The fast-fill breather for the AUX tank passes through here.
The rear bracket for the tank bolts to the subframe rails, and leaves enough room behind it (between the towbar mount & the bracket) to access top of the bracket (for installing the nuts/bolts), and all the tow-bar & wiring for fog lights, etc; Most descriptions I’ve read of the tank state that it requires an OEM tow-bar to be installed.
My Mopar tow-bar receiver is a small solid unit bolted directly to the subframe.
The subframe (I’m not sure if that’s the correct name, but it’s what I’m calling it) is a single welded piece supporting the panhard bar, vapor canister, muffler and a few little bits & pieces.

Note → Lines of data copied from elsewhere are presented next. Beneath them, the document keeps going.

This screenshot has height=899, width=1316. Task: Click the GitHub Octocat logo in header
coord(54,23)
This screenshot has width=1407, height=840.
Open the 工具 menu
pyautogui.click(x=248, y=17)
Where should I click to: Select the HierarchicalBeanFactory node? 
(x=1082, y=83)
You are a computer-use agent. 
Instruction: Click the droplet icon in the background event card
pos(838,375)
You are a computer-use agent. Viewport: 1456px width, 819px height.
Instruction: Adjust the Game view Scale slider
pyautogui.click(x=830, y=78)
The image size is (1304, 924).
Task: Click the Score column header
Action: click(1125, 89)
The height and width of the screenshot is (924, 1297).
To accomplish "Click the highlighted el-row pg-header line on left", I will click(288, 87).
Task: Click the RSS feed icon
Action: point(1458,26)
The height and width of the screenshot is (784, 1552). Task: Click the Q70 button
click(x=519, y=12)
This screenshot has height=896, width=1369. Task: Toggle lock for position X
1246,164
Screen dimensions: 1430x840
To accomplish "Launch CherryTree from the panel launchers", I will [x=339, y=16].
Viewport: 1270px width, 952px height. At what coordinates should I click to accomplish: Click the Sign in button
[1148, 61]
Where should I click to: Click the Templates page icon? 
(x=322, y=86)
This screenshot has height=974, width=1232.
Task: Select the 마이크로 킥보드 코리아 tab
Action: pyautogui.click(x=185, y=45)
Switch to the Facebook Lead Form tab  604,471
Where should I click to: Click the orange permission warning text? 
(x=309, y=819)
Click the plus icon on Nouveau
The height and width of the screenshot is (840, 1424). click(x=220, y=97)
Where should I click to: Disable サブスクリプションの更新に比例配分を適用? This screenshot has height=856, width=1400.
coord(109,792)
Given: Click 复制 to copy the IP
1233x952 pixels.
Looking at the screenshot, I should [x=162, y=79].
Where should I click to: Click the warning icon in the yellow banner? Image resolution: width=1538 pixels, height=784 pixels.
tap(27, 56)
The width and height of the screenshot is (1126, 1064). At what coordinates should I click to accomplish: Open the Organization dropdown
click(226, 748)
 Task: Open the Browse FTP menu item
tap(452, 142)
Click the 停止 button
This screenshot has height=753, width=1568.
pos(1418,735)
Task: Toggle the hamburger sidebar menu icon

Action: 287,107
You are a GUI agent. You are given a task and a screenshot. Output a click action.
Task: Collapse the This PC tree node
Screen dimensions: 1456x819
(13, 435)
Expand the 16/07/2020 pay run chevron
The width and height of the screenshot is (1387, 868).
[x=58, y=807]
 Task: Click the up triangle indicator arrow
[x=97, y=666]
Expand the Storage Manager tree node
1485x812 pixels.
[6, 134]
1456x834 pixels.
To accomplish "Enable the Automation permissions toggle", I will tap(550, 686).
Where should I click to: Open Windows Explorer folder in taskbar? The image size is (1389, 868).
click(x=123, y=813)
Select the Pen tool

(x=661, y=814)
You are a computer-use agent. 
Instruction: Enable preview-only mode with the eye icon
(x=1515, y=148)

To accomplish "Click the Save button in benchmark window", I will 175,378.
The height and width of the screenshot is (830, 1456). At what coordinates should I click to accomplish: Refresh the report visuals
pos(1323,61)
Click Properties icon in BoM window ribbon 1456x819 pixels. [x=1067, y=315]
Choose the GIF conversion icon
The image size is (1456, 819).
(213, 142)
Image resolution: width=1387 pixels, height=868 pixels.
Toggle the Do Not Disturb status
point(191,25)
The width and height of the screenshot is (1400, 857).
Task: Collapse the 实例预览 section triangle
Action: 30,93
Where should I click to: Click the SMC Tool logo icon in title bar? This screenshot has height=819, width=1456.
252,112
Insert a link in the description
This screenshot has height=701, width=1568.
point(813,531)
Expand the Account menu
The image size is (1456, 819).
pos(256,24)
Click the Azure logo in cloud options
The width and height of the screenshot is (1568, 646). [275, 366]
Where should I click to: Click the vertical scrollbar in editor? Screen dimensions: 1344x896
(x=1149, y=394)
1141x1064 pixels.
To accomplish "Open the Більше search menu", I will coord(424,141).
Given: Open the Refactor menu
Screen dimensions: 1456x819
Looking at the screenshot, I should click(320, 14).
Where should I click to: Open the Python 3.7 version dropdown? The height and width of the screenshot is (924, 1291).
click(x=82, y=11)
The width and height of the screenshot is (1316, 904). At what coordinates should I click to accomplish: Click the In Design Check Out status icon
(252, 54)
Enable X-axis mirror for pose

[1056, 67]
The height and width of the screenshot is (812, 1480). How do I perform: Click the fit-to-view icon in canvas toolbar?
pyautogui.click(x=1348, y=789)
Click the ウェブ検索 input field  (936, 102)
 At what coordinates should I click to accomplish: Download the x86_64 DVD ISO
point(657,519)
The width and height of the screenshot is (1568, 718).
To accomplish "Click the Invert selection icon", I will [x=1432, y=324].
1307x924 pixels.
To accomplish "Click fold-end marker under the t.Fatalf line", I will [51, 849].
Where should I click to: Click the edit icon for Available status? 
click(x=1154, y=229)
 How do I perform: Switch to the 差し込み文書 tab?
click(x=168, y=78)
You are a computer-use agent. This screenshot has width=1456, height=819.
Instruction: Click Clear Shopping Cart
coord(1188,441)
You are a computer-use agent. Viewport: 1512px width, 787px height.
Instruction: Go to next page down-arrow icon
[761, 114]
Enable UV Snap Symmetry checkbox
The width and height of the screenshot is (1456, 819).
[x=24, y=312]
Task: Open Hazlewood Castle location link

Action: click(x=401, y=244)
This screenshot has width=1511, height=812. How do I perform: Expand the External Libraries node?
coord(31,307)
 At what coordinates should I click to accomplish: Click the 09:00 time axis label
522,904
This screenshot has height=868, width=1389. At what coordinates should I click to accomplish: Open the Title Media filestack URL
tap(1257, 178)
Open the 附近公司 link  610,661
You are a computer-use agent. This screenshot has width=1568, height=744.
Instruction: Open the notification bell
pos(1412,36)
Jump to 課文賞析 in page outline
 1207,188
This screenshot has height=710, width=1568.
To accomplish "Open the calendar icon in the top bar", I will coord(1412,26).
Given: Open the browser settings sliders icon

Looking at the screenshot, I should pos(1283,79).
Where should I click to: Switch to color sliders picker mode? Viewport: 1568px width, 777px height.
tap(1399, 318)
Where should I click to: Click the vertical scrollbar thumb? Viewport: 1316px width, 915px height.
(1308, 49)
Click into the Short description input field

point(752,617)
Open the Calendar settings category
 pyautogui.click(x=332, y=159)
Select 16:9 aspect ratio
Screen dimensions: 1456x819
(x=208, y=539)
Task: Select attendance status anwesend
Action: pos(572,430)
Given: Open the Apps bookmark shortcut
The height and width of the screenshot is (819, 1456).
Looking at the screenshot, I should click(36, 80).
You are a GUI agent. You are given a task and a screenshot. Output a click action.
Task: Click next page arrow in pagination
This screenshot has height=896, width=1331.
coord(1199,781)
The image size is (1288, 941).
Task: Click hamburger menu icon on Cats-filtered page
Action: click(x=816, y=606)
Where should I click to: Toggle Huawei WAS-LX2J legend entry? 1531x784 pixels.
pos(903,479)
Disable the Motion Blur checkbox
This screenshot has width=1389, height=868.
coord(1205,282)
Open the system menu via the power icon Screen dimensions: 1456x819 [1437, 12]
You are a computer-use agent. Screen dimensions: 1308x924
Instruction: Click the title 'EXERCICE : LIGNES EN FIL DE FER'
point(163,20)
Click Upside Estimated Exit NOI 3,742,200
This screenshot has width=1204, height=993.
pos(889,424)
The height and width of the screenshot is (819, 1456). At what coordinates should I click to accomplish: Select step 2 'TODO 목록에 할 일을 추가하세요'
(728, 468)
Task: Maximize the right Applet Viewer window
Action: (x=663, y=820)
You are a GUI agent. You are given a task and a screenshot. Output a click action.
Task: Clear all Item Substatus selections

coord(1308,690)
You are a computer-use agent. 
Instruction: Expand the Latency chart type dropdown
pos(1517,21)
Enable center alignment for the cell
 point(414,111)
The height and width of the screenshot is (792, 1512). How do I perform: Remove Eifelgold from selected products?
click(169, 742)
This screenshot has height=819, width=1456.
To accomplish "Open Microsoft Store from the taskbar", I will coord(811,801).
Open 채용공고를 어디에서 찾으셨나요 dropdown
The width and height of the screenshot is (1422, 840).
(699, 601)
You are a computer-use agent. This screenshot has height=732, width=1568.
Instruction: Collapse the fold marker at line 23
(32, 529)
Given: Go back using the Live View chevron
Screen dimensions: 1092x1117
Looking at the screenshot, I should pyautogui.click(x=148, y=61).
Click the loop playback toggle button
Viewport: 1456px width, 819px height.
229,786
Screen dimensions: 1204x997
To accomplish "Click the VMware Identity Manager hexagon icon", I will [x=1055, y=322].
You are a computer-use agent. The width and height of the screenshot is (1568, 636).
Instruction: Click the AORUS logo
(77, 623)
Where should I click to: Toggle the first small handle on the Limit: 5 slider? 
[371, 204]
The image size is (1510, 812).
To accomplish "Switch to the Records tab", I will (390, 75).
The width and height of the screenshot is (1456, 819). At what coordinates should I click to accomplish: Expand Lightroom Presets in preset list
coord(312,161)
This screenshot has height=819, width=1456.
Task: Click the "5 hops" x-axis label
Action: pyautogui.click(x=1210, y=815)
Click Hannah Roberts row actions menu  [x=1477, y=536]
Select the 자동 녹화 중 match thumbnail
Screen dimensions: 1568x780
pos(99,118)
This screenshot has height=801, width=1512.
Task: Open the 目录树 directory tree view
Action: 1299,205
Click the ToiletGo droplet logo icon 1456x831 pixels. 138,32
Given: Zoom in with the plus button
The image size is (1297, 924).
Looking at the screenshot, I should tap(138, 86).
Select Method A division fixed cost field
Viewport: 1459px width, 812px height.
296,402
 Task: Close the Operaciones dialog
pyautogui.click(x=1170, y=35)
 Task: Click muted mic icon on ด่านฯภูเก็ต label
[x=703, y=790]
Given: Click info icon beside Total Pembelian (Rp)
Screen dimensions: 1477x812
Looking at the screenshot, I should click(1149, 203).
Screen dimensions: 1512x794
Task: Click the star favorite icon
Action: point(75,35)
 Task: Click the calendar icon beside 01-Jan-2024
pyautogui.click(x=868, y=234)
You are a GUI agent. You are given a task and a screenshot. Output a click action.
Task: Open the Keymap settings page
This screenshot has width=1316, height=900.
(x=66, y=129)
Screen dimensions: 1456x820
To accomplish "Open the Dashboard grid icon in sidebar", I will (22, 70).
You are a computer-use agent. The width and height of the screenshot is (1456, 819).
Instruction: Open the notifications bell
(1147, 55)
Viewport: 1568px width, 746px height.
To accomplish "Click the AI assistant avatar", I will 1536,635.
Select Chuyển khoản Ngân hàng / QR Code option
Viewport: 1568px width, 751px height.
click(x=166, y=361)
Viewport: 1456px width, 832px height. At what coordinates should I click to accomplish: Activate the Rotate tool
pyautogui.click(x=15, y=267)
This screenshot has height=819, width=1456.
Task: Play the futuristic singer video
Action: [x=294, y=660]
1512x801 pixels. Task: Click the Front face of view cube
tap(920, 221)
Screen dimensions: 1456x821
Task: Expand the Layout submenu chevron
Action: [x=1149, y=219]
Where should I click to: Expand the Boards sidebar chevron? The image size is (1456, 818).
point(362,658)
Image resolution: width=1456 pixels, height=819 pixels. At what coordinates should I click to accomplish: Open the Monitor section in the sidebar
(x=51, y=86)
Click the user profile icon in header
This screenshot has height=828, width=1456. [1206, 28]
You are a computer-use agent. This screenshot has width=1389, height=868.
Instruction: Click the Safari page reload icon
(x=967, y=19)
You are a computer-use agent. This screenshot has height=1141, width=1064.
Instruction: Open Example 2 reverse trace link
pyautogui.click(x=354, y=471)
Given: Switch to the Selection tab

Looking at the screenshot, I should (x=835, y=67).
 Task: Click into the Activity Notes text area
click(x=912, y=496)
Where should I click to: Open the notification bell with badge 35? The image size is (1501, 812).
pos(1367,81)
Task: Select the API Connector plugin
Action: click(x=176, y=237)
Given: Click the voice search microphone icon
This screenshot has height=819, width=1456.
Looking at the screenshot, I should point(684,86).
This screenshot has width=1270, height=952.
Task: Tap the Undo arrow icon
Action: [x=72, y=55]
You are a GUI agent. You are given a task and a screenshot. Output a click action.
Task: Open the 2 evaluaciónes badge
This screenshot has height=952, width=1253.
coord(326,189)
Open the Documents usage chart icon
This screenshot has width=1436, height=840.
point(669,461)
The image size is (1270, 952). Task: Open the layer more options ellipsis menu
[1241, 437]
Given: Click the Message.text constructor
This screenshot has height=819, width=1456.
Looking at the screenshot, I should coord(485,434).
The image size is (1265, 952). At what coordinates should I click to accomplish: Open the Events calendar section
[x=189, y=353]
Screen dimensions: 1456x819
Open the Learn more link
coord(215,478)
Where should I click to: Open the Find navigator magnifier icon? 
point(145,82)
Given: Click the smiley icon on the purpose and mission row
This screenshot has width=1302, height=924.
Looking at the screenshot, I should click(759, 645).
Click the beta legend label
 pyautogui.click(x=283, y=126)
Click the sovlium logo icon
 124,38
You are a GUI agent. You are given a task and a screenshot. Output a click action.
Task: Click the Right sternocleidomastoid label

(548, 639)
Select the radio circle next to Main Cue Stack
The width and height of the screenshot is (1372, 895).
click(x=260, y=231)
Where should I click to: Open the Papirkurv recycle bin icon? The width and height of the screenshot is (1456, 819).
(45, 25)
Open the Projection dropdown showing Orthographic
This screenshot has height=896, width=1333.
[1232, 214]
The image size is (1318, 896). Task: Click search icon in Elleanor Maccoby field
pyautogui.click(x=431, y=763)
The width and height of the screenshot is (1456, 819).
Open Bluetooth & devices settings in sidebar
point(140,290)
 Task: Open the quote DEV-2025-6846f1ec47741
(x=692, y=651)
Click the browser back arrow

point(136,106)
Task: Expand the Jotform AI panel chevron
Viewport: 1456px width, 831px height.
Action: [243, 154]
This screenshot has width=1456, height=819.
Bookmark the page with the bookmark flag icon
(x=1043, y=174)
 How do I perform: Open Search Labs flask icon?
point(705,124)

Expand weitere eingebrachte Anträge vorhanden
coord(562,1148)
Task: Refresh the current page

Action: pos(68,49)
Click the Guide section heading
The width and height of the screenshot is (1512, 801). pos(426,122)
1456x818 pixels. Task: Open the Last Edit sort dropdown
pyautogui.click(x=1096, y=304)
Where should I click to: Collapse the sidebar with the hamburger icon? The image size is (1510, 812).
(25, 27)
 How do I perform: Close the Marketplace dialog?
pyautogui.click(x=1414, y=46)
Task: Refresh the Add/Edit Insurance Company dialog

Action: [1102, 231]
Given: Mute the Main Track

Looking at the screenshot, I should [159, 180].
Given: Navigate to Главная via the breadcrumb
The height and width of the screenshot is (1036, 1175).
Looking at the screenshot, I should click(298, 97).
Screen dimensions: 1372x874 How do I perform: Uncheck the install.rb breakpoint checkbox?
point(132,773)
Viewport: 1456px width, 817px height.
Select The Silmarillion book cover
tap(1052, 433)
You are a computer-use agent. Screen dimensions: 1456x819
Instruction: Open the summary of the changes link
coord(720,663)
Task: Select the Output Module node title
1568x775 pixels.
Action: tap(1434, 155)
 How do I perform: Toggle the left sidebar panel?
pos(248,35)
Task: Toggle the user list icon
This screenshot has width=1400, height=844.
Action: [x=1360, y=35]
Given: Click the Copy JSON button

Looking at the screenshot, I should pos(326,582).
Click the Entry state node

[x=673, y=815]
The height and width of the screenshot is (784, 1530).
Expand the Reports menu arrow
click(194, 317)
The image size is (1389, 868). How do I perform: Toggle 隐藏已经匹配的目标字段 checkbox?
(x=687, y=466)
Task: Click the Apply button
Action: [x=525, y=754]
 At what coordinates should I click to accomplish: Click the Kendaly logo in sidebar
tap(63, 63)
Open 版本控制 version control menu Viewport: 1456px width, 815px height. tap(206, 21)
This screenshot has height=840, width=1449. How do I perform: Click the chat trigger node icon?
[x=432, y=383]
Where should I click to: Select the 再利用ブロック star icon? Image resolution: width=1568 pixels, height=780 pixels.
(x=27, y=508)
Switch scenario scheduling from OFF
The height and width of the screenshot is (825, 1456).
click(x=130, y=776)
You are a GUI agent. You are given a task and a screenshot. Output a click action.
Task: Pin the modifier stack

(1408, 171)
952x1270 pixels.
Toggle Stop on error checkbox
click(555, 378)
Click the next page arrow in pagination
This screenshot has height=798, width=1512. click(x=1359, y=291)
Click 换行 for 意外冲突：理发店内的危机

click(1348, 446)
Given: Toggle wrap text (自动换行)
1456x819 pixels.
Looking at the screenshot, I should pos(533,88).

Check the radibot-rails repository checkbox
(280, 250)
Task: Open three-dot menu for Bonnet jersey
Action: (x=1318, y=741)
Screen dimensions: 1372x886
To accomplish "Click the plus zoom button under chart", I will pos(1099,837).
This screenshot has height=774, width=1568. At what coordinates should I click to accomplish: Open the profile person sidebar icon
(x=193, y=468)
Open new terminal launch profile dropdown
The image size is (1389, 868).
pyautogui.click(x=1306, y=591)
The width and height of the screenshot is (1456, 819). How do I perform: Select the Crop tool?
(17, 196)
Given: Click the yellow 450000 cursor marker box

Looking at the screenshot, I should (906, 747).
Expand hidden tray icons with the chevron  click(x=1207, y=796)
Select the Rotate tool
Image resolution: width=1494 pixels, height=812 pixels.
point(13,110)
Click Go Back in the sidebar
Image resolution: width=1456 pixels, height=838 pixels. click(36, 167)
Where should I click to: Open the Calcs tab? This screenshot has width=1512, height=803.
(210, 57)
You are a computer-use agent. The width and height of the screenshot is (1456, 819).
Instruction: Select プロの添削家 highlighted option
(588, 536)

I guess the lateral beam (which my tow-bar is bolted to) might be excluded from the part if the tow-bar factory option isn’t added… but that seems like a pretty extreme thing to do.
This is what my subframe/tow-bar area looked like before the tank bracket was installed;
It’d be great if someone without a factory tow-bar could compare.
Some things I’d do differently if I did it again… and things to watch out for;
- I’d try to join the AUX fast-fill breather into the main tank’s fast-fill breather, which then runs into the vapor canister.
This would avoid cutting the hole through the body-rail. I think(?) the vapor collection system would still be triggered appropriately when filling the AUX tank via the negative pressure created in the filler neck.
- I’d try some wizardry to cut & join my OEM filler cap/thread section onto the twin filler neck supplied with the kit, so I could use the original cap (and save having an extra key.). This will be hard since the twin-filler is a brass alloy and the OEM is stainless haha.
- I’d push the AUX tank fill pipe 90 degree bend right up as high as it can go, before tightening the clamp which is a bitch to access once the tank is up; When the tank is installed, that fill pipe sits just a hair below the top edge of that opening.
- I’d weld studs onto the two relocation brakets provided to space out the vapor canister. Sorry no photo of this, but just image two U-shaped brackets. Not hard to mount with bolts & nuts, but it would’ve been real tidy with studs welded to the inside.
– Also ensure that you install the top bracket facing with the U up the “right way”, so that the opening is at the top to clear a bolt head.
- I’d make a new bracket for the fuel pump with steel plate, mounted off two of the bolts for the front tank bracket and extending towards the LHS, positioning the pump up high above the main tank fuel lines. I achieved the same thing with the supplied bracket, but only being fixed in 1 corner is a bit scary (even though the pump is very small.). I plan to brace it with a strip of steel when I can be bothered.
Ok that’s it!
Over-all I’m happy with the kit, it’s well made and looks like it will perform great for a long time.
PS, I have no relationship or association with LRA, just a happy customer and all that.
PPS; This was originally just posted on the AJOR forums, but I’ve replicated it here in-case another crash causes any posts to be lost.